Name every person mentioned in the article on property investment risk and the rule of law below.

---------- Reading passage ----------

Australia: Property Investment Risk and the Rule of Law

Planning and Development
Last Updated: 5 October 2010

By Sarah Persijn (Senior Associate) and David Nicholls (Partner)

It has been said that the rule of law means "...that government in all its actions is bound by rules fixed and announced beforehand - rules which make it possible to foresee with fair certainty how the authority will use its coercive powers in given circumstances and to plan one's individual affairs on the basis of this knowledge" (FA Hayek in "The Road to Serfdom"). In Queensland, is it possible to foresee with fair certainty how the State is likely to act under its legislative powers regarding citizens' ability to use or develop privately owned land? Considering current planning and development laws, is it reasonably possible for land owners to plan their individual affairs regarding land use and development?

---------- Entries provided ----------

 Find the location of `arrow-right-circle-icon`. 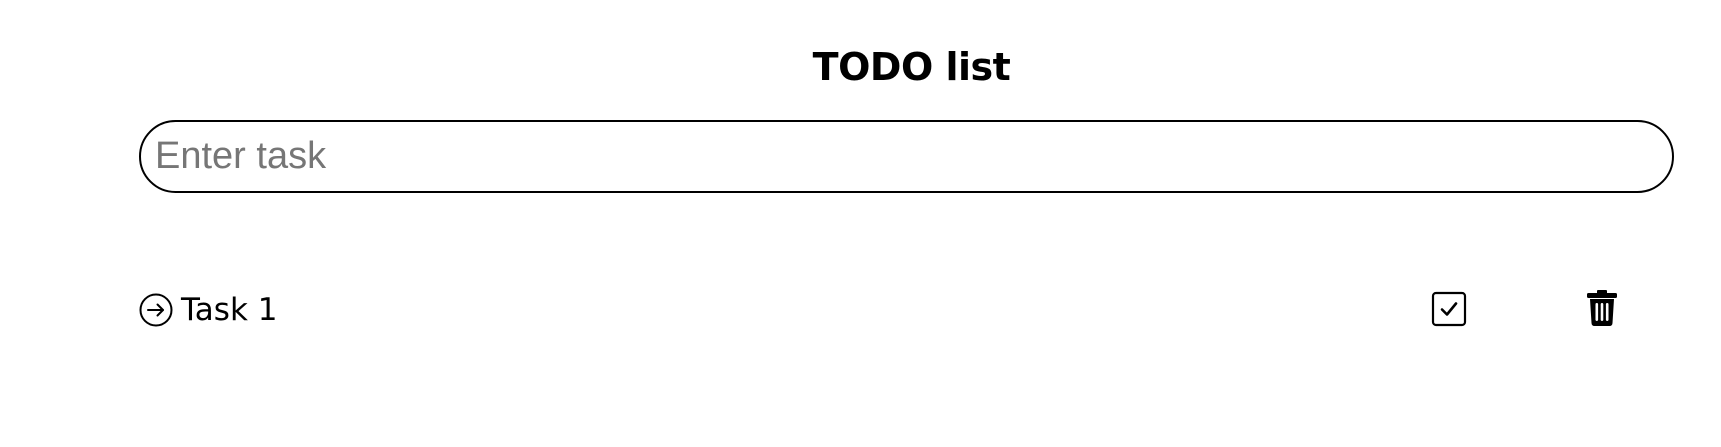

----------
---------- Entries provided ----------

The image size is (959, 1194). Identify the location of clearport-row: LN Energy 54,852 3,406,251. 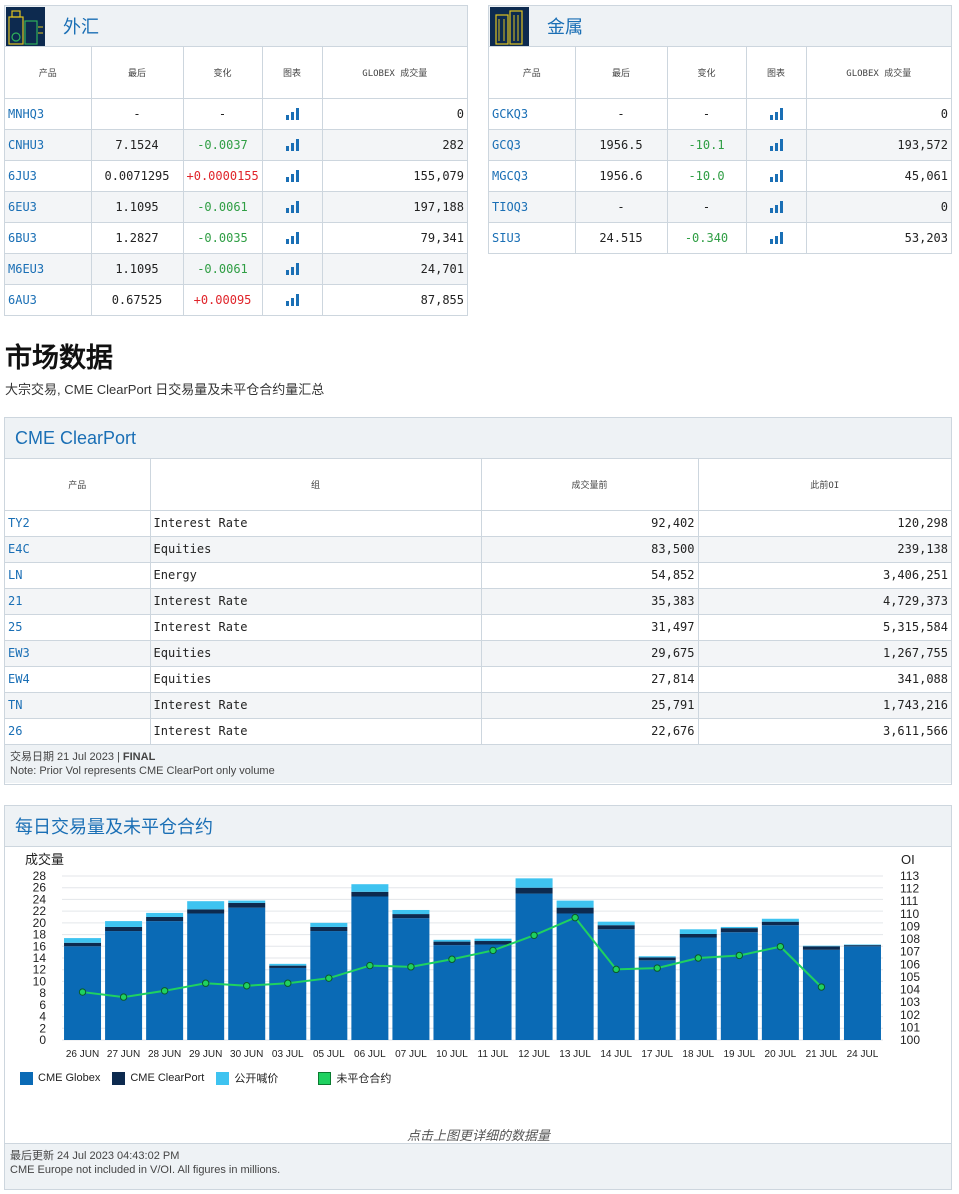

----------

▸ Written solution
Sarah Persijn, David Nicholls, FA Hayek